# Show that $-y + \delta B_X \subseteq \overline{T(B_X)}.$

The following theorem and proof are taken from 'An Introductory Course in Functional Analysis' by Bowers and Kalton, page $74.$

Theorem 4.29: (Open Mapping Theorem) Suppose $X$ and $Y$ are Banach spaces. If $T:X \rightarrow Y$ is a bounded surjective operator, then $T$ is an open map.

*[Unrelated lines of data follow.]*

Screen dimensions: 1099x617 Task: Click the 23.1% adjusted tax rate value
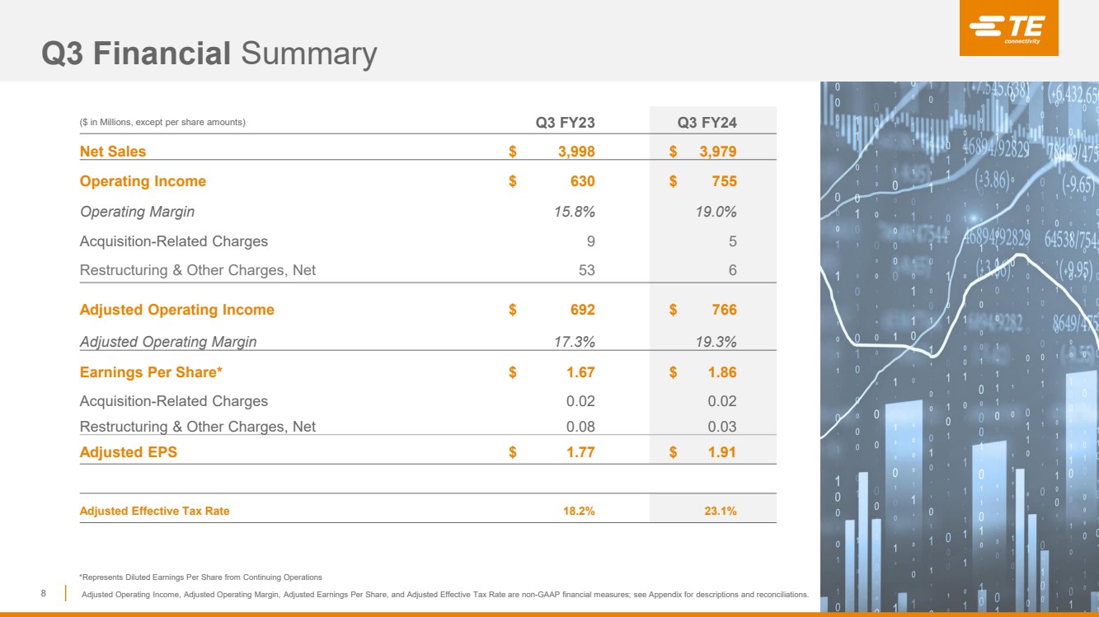(x=721, y=511)
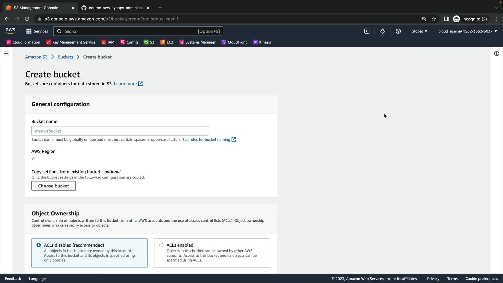Expand the Global region dropdown
503x283 pixels.
419,31
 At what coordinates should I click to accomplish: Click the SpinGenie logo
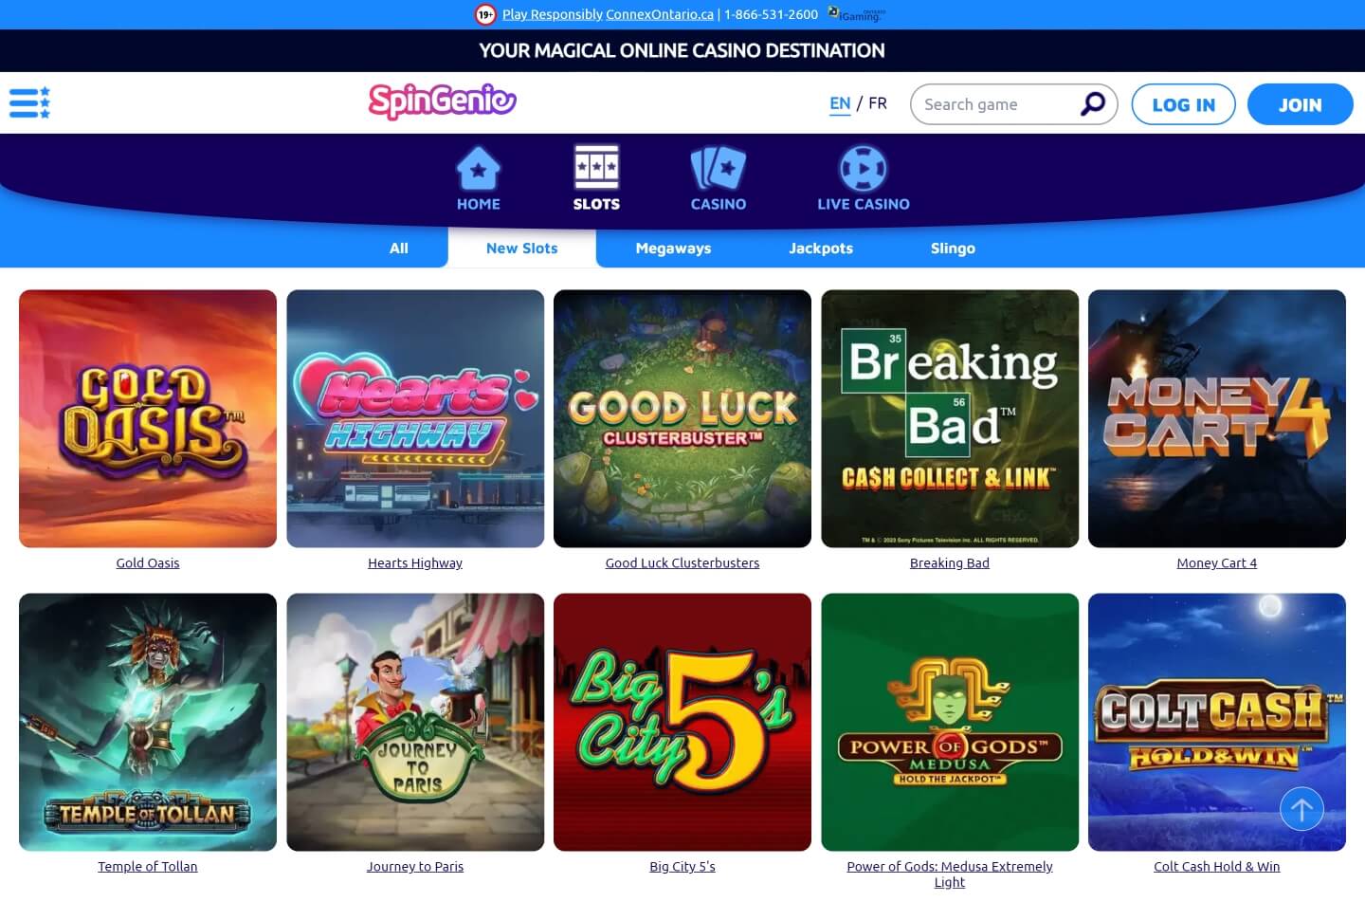tap(442, 101)
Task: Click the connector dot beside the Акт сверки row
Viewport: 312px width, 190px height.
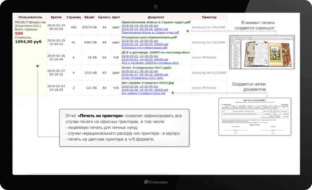Action: click(173, 93)
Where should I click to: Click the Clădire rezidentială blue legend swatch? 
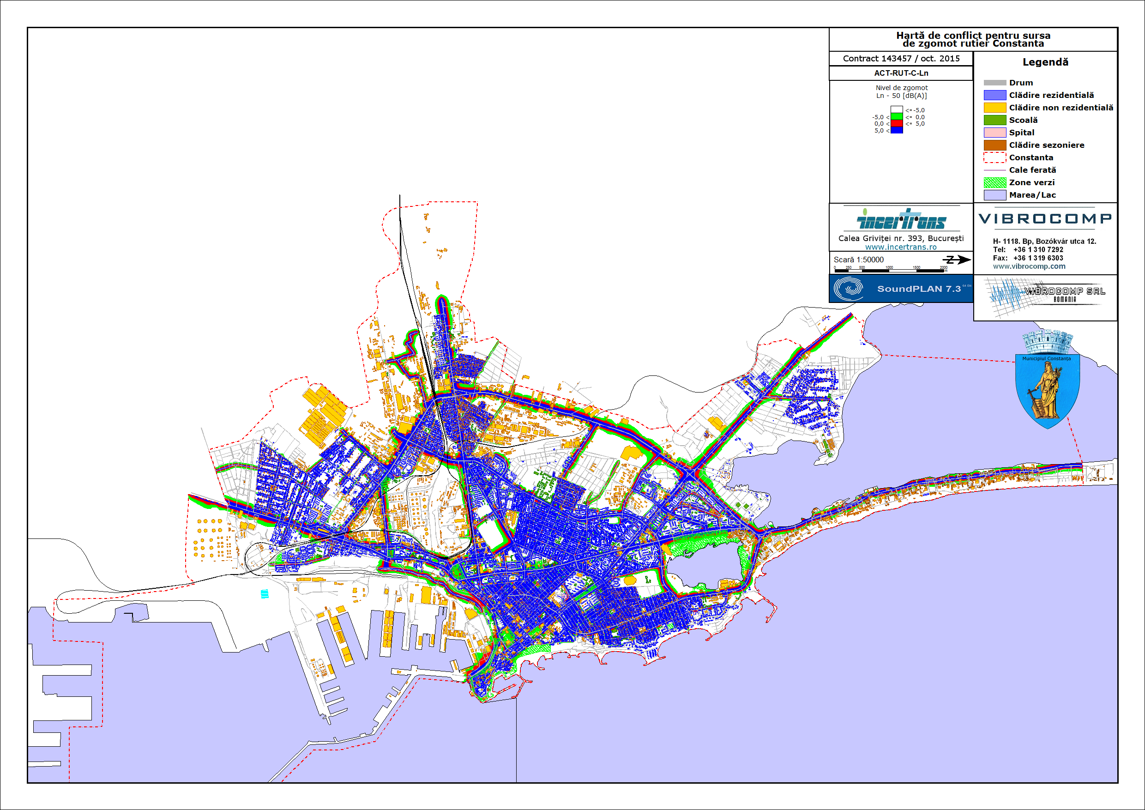pyautogui.click(x=994, y=95)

Proof:Observe that $Y = T(X) = \cup_{n=1}^{\infty}\overline{T(B_X)}.$ Therefore, by theorem $4.7,$ then set $\overline{T(B_X)}$ has non-empty interior. Consequently, there exists an element $y \in Y$ and a number $\delta>0$ such that $$y + \delta B_Y \subseteq \overline{T(B_X)}.$$ A simple calculation reveals that $-y + \delta B_X \subseteq \overline{T(B_X).}$

Question: How to obtain $-y + \delta B_X \subseteq \overline{T(B_X)}$?

I do now know how simple is the calculation. But it seems that I couldn't get it.

Any hint would be appreciated.

Let $a \in -y + \delta B_Y$, then $a=-y+ \delta z$ for some $z \in B_Y$.
Hence $-a=y+\delta(-z) \in y + \delta B_Y$. Thus $-a \in \overline{T(B_X)}$.
Thus there is a sequence $(x_n)$ in $T(B_X)$ with $x_n \to -a$. Therefore $-x_n \to a$.
Since $-x_n \in T(B_X)$, we get $a \in \overline{T(B_X)}$.